Flextronics provides advanced design, manufacturing, and services to original electronic product equipment manufacturers (or OEMs). It’s one of the world’s largest providers of global supply chain solutions. It has revenues of $26.1 billion in fiscal year 2014. The company’s strategy is to provide customers with a full range of cost-competitive, vertically-integrated global supply chain solutions, so it can design, build, ship, and service a complete packaged products for its OEM customers.
Flextronics has four business groups:
- High Reliability Solutions (or HRS) – includes medical, automotive, defense, and aerospace businesses
- Consumer Technology Group (or CTG) – includes the mobile devices business—including smart phones; consumer electronics business—including game consoles and wearable electronics; and high-volume computing business—including various supply chain solutions for notebook personal computing (or PC), tablets, and printers
- Industrial and Emerging Industries (or IEI) – includes household appliances, semi-cap equipment, kiosks, and energy and emerging industries businesses
- Integrated Network Solutions (or INS) – includes telecommunications infrastructure, data networking, and connected home, server, and storage businesses
The company noted that with the increased level of diversification—mainly in the technology sector—the manufacturing and supply chain landscape has changed. It acquired certain manufacturing operations from Google’s Motorola Mobility LLC during the first quarter of fiscal 2014. As a result, Flextronics said it has experienced an increase in the percentage of its revenues from the CTG business group.
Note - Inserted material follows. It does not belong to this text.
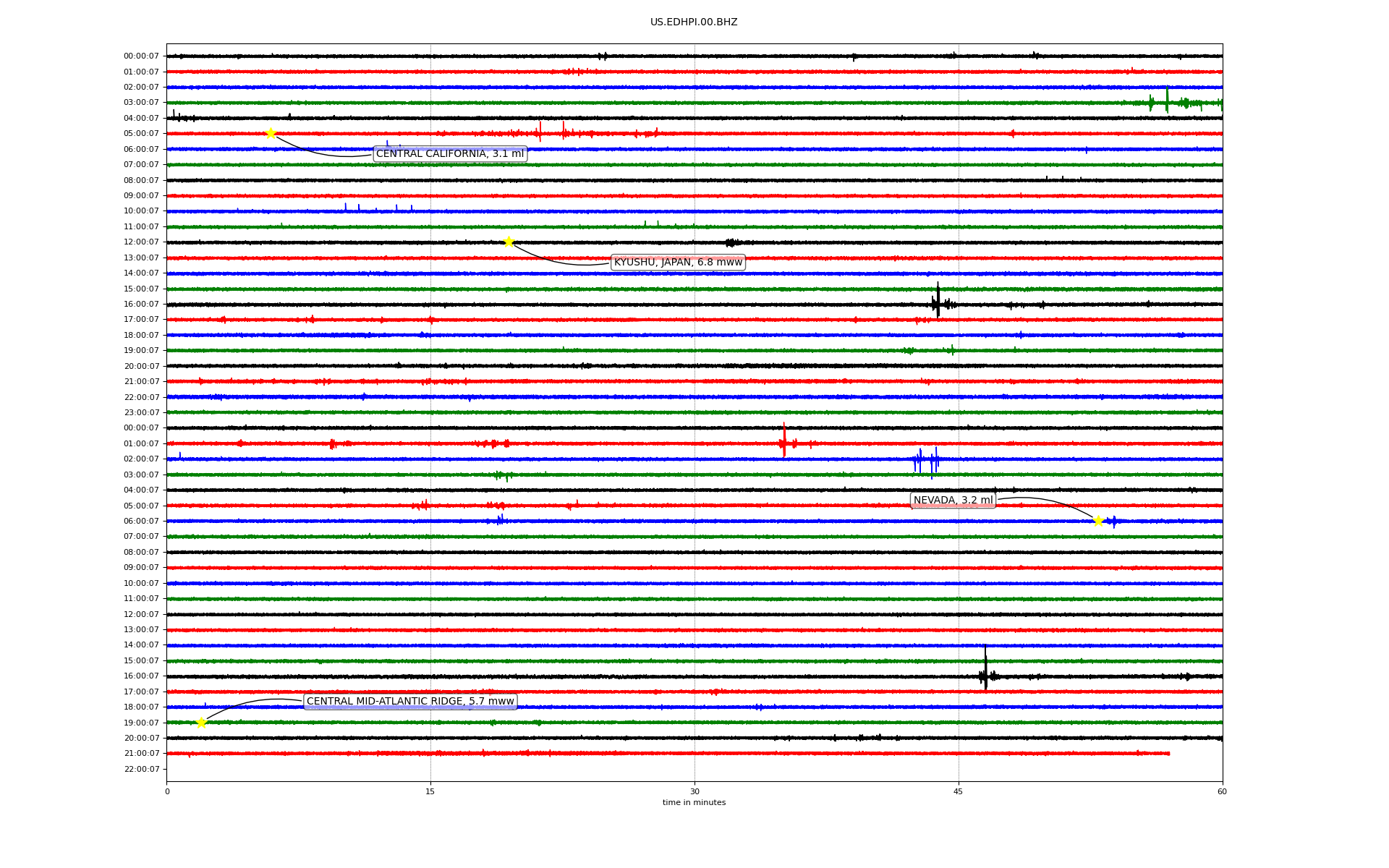Click the US.EDHPI.00.BHZ plot title

coord(694,22)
Fiscal 1Q15 sales and earnings above guidance
For first quarter fiscal 2015, Flextronics said net sales exceeded guidance—increasing over $850 million, or 15% year-over-year (or YoY), to $6.6 billion. Adjusted earnings per share (or EPS) was at $0.25. This was also above guidance. It increased 39% YoY. The revenue increased mainly from the CTG and IEI business groups. However, INS saw a marginal decrease YoY. The increase in revenue from the IEI business group was due to an increase across product categories. The increase was noticeable in the semiconductor capital equipment and household appliance businesses—compared to the same period last year.
September quarter guidance below estimates
Google—including Motorola—accounted for more than 10% of Flextronics’ net sales during the three-month period ending June 27, 2014. On the earnings call, management said that it expects a high single-digit sequential decline in CTG segment revenue for the September quarter. It expects flat sequential growth in the December quarter due to “conservative expectations for our largest customer.” Flextronics forecast the September quarter’s revenue to be in a range of $6.2–$6.6 billion. The guidance was below analysts’ estimates.
Gains approve for additional share repurchases
Recently, Flextronics said it received shareholder approval to purchase up to 20% of its outstanding shares. The board also approved the purchase of an aggregate amount of up to $500 million. The company repurchased 10.5 million shares during fiscal 1Q15 for $106 million. Flextronics said it has purchased ~$1.7 billion, or 247 million, of its shares over the last four years.